• _CHALLENGE A_:
Answer these from the written evidence on landlord regulation:
(i) How many tenants does the writer currently deal with?
(ii) Which Act and sections cover poor property conditions such as damp or broken heating?
(iii) Under which provision would an interpretation that burdens the tenant with an unapparent cost fall foul of the 1999 regulations?

• _DOCUMENT PASSAGE_:
* Begin *

Communities and Local Government CommitteeWritten evidence submitted by Colin Read
1. I write as a landlord of nearly ten years’ experience, and also as an occasional tenant. I currently deal with a total of seventeen tenants, with the majority of my affairs invested in HMOs. I am familiar with the markets in Leeds, Greenwich and Cambridge. I wish to comment primarily on the regulation of landlords and letting agents, regarding both HMOs and regular lets. In general, I am of the opinion that a large part of the market is effectively unregulated, and that tenants suffer substantially due to this. As a landlord this places me in competition with others willing to engage in deceptive business practices, and as a tenant this places me in a much weaker position when trying to identify the suitability of a property, as I have little guarantee that the agent/landlord will properly fulfil the contract.
2. I have frequently heard horror stories from tenants about landlords making unreasonable demands, this is not a matter of a few isolated cases of bad luck, nor did their behaviour lead me to believe that it was down to them being unreasonable. My own experience with agents, as both a landlord and a tenant, leads me to believe that this problem arises from both ignorance of the existing regulation on the part of the agent/landlord, and a belief that nothing will be done if they do not fulfil their duty.
3. The most serious common complaint I have heard have relates to poor property conditions such as damp or broken heating. Although these are covered properly in the Landlord and Tenant Act 1985 (section 10 & 11)[1], experience suggests that landlords often treat such matters as a significantly less urgent than required by law, and thereby require the tenant to suffer a property “unfit for human habitation”.
4. The second common complaint I have heard relates to terms which clearly fall foul of The Unfair Terms in Consumer Contracts Regulations 1999[2]. In particular, interpretation of poorly defined statements to have a meaning which burdens the tenant with a significant cost which was not apparent when the agreement was signed. Although this would fall foul of provision 7, my experience with tenants suggests that it is uncommon that they know their rights under this legislation, and the agents/landlords unreasonable demand is allowed to pass unchallenged. An increasingly common example of this is interpreting terms along the lines of “To clean to (or pay for the cleaning to) a professional standard…” as an absolute requirement that the tenant engage a professional cleaning firm. It is my professional opinion as a landlord, and my reading of the UTCCR 1999 legislation, that any term imparting a material cost upon the tenant should not be hidden deep in terms and conditions running to dozens of pages.

* End *

• _CHALLENGE B_: Recast the listing, from the line containing "Point to 'Page 8 of 23' in the footer" down to and including the line containing "pos(534,787)", as a JSON list of strings. Use one string per line and omit blank lines.

• _TASK INPUTS_:
* Begin *

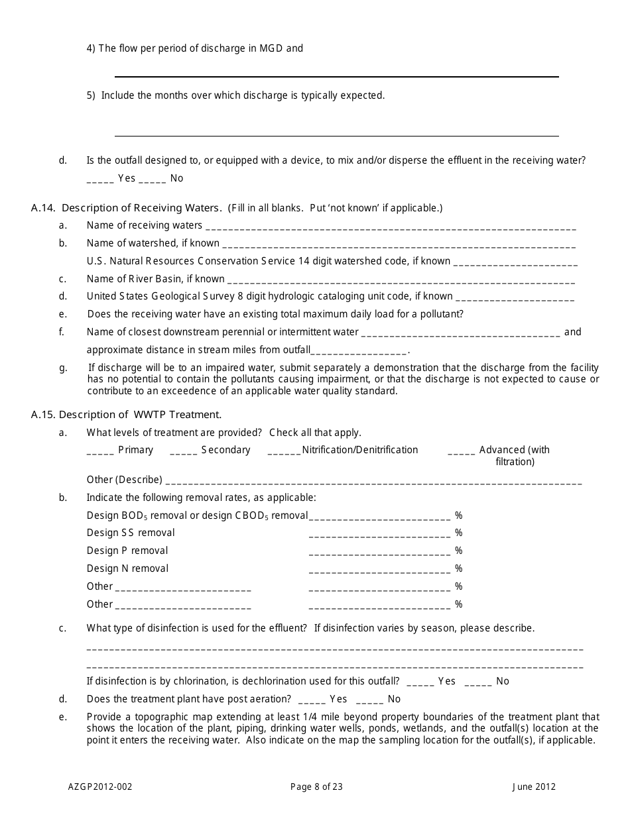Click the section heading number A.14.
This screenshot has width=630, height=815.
pos(43,208)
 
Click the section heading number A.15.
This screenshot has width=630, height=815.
pos(43,415)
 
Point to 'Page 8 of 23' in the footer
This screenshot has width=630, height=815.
pos(316,787)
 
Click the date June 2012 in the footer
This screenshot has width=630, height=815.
pos(534,787)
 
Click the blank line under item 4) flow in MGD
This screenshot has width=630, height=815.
pos(336,76)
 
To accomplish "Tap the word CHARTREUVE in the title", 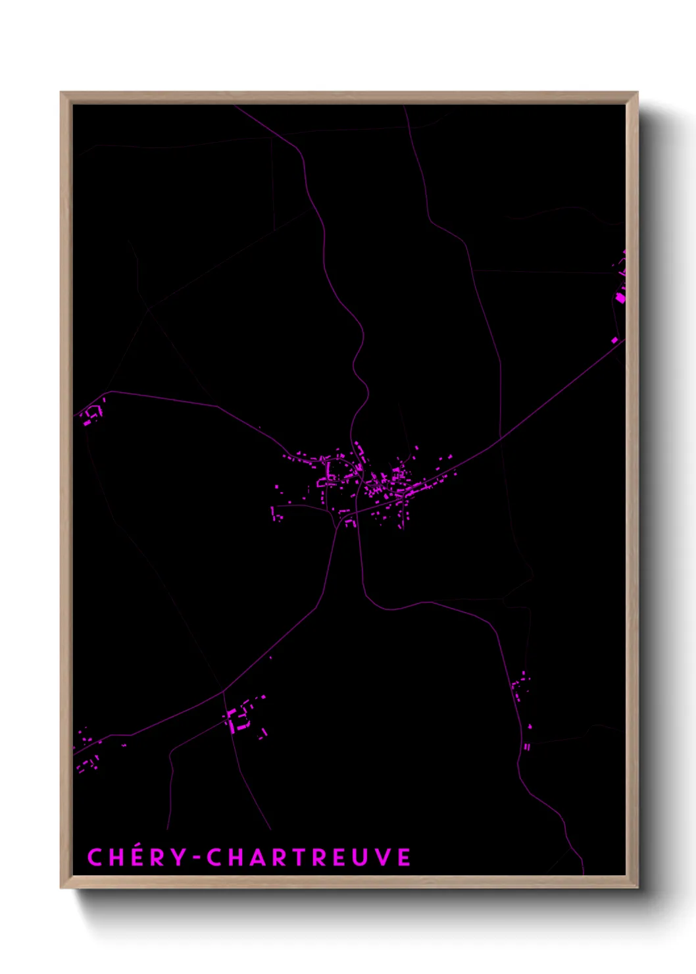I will pos(309,857).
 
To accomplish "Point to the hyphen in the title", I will pos(197,858).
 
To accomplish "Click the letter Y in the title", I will pos(178,857).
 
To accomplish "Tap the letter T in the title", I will pos(296,857).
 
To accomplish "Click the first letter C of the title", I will pos(95,857).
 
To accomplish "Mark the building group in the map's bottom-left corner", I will pos(87,754).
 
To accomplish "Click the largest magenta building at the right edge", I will pos(620,297).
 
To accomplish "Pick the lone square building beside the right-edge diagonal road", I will pos(615,340).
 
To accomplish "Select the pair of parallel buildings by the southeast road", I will pos(527,746).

* End *

• _CORRECT OUTPUT A_:
(i) Seventeen.
(ii) The Landlord and Tenant Act 1985, sections 10 and 11.
(iii) Provision 7.

• _CORRECT OUTPUT B_:
[
  "Point to 'Page 8 of 23' in the footer",
  "This screenshot has width=630, height=815.",
  "pos(316,787)",
  "Click the date June 2012 in the footer",
  "This screenshot has width=630, height=815.",
  "pos(534,787)"
]